State Farm on Thursday reported its second-straight year of operating losses for its property-casualty insurance businesses, as the company pledged to get leaner and make significant internal changes.
In its annual financial statement, the Bloomington-based insurer reported a property-casualty pretax operating loss of $1.7 billion in 2017. That’s the largest such loss in recent years. State Farm said it was driven by a $6.5 billion underwriting loss caused by “significant catastrophe losses,” notably historic wildfires in California and hurricanes Harvey and Irma in the south.
Those losses were offset in part by increasing value of State Farm’s stock portfolio and a $2.2 billion increase in earned premium. That contributed to net income of $2.2 billion in 2017, the company said. (That includes premium revenue, earned investment income, and realized capital gains/losses.) State Farm saw its net worth jump to $97 billion, buoyed by its stock holdings and the impact of the federal tax overhaul.
State Farm is Bloomington-Normal’s largest employer, with company watchers looking for clues in its every move about its future here. The company says it has no plans of exiting Bloomington-Normal and will maintain its 15,000-person workforce here, even as some people move in and out of the area. Unit 5’s school board president, who works for State Farm, said Wednesday he’s transferring to Phoenix.

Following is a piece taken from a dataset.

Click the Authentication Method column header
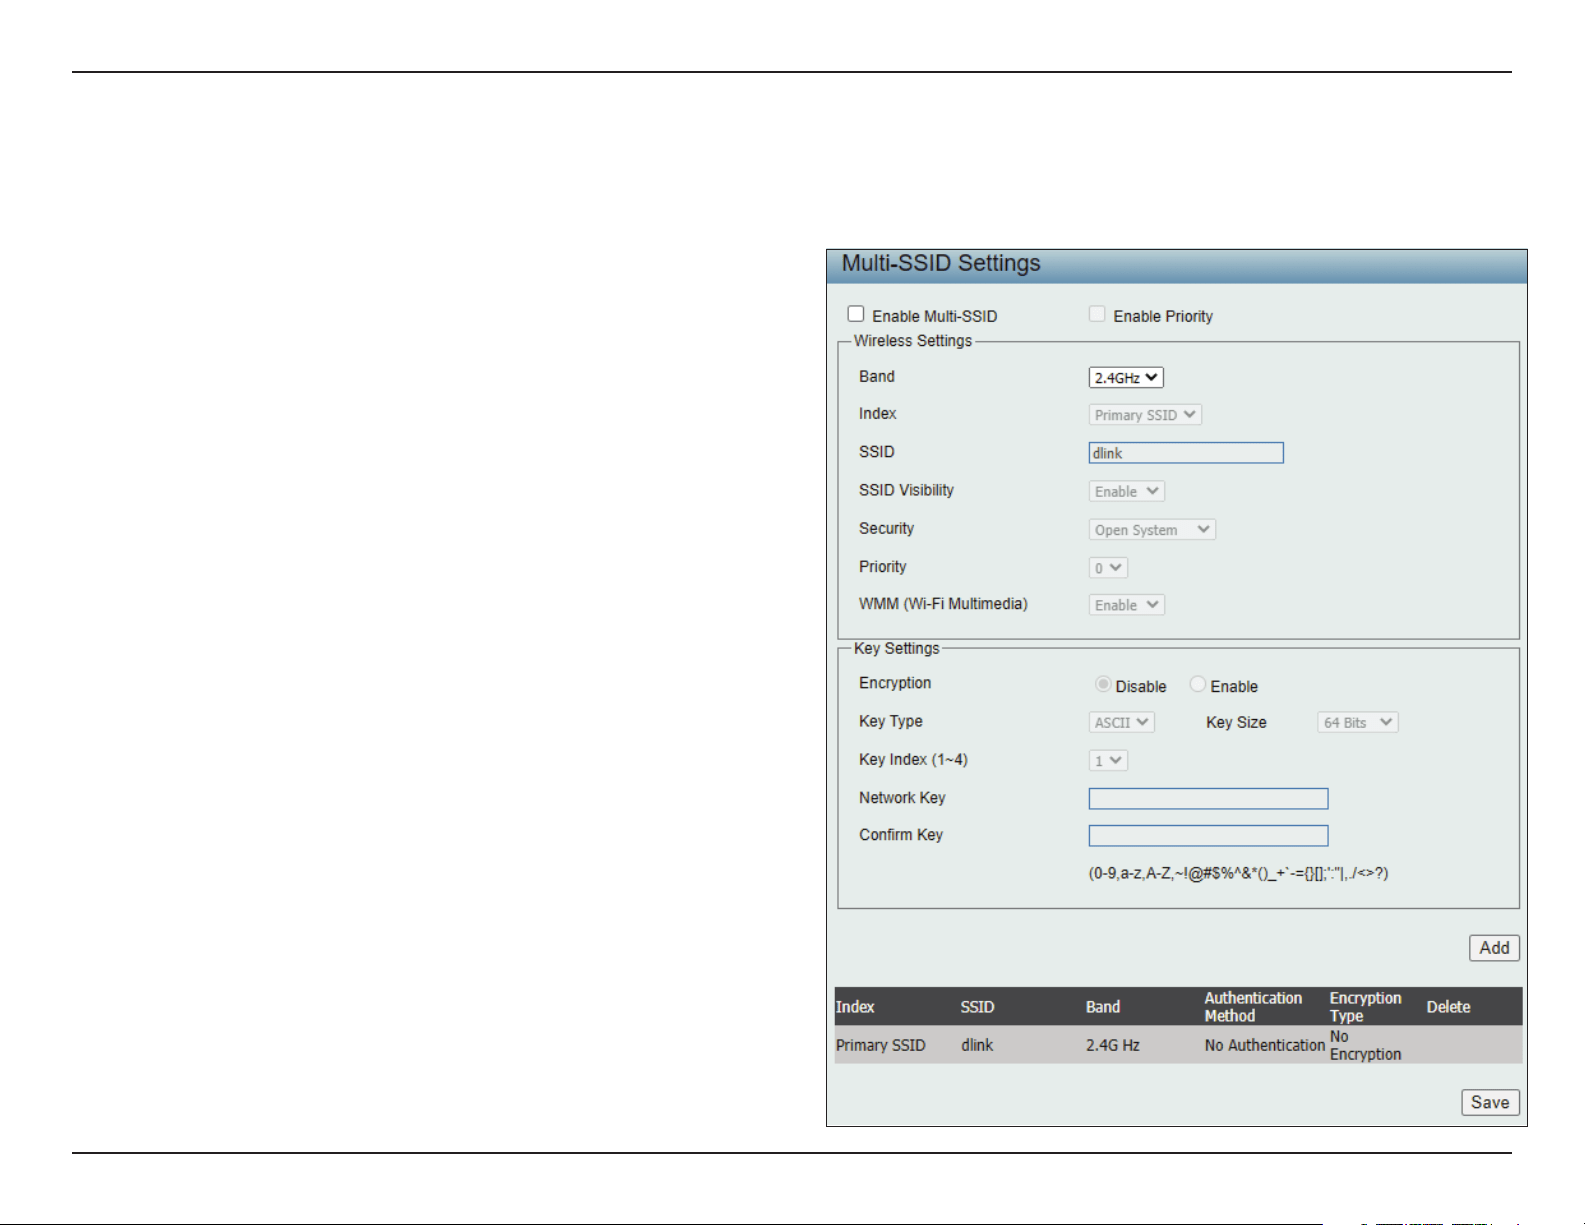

The company disclosed last fall that it was realigning its IT functions, including some voluntary buyouts affecting an unknown number of employees. The IT realignment was expected to affect operations in Bloomington and hub locations in Atlanta, Dallas, and Phoenix. It’s unclear if involuntary separations will occur.
In January, State Farm announced plans to close its offices in Tacoma, Washington, by the end of 2018. Around 600 of its 1,400 jobs in Tacoma will be moved to another location in Washington state. Most of the remaining work will move to State Farm offices in Bloomington and Phoenix. Bloomington's workforce is expected to grow by around 250 positions as a result, the company said.
Also in January, State Farm announced it was vacating its downtown Bloomington location, a significant symbol of the company’s history and an iconic part of the local skyline. A few weeks later, the company disclosed that it was giving $1,000 one-time bonuses to some of its employees.
“Our employees, agents and agent team members are making significant changes and process improvements across our company to better serve our customers,” said Jon Farney, State Farm’s senior vice president, treasurer and chief financial officer. “We will continue becoming a leaner and stronger company in our pursuit of helping customers recover from the unexpected and being there to help life go right.”
State Farm will operate "more efficiently out of fewer locations" in the future, added company spokesperson Roszell Gadson. State Farm had 67,000 employees at the end of 2017.
"As those changes occur, we'll continue to migrate employees to Bloomington and the State Farm hub locations in Atlanta, Dallas, and Phoenix," Gadson said.
The $1.7 billion operating loss is worse than the $1.2 billion lost in 2016. And that came after four straight years of operating profits, from 2012-2015.
The $6.5 billion in combined underwriting losses for 2017 in State Farm’s property-casualty businesses is the largest such loss in recent years. Underwriting losses were $5.5 billion in 2016.
Catastrophe claims were higher than expected in 2017 due largely to separate wildfires in northern and southern California, both among the 25 costliest events in State Farm history, said Gadson. And there were three significant auto events—hurricanes Irma and Harvey and a major spring hailstorm in Colorado and New Mexico—that were also among the Top 25 costliest events in company history, Gadson said.
"We're proud of our response as a State Farm team. But when looking at our results, it's important to consider that in a business as highly cyclical as ours, one year's results do not provide a complete picture of a company's long-term performance," Gadson said.
Auto insurance makes up two-thirds of State Farm’s property-casualty business. Last year’s underwriting loss of $2.8 billion was down from $7 billion in 2016. The other third of the business (including homeowners’ insurance) saw a $2.8 billion underwriting loss—its first loss after four-straight years of gains.
Even with these operating losses, State Farm said it remains financially strong.
“In 2017, State Farm helped our customers recover from unexpected losses, including several catastrophic events,” Farney said. “While we had operating losses for the year, we are built to handle these events and we continue to be ‘good neighbors’ and have the financial resources to be there in our customers’ time of need.”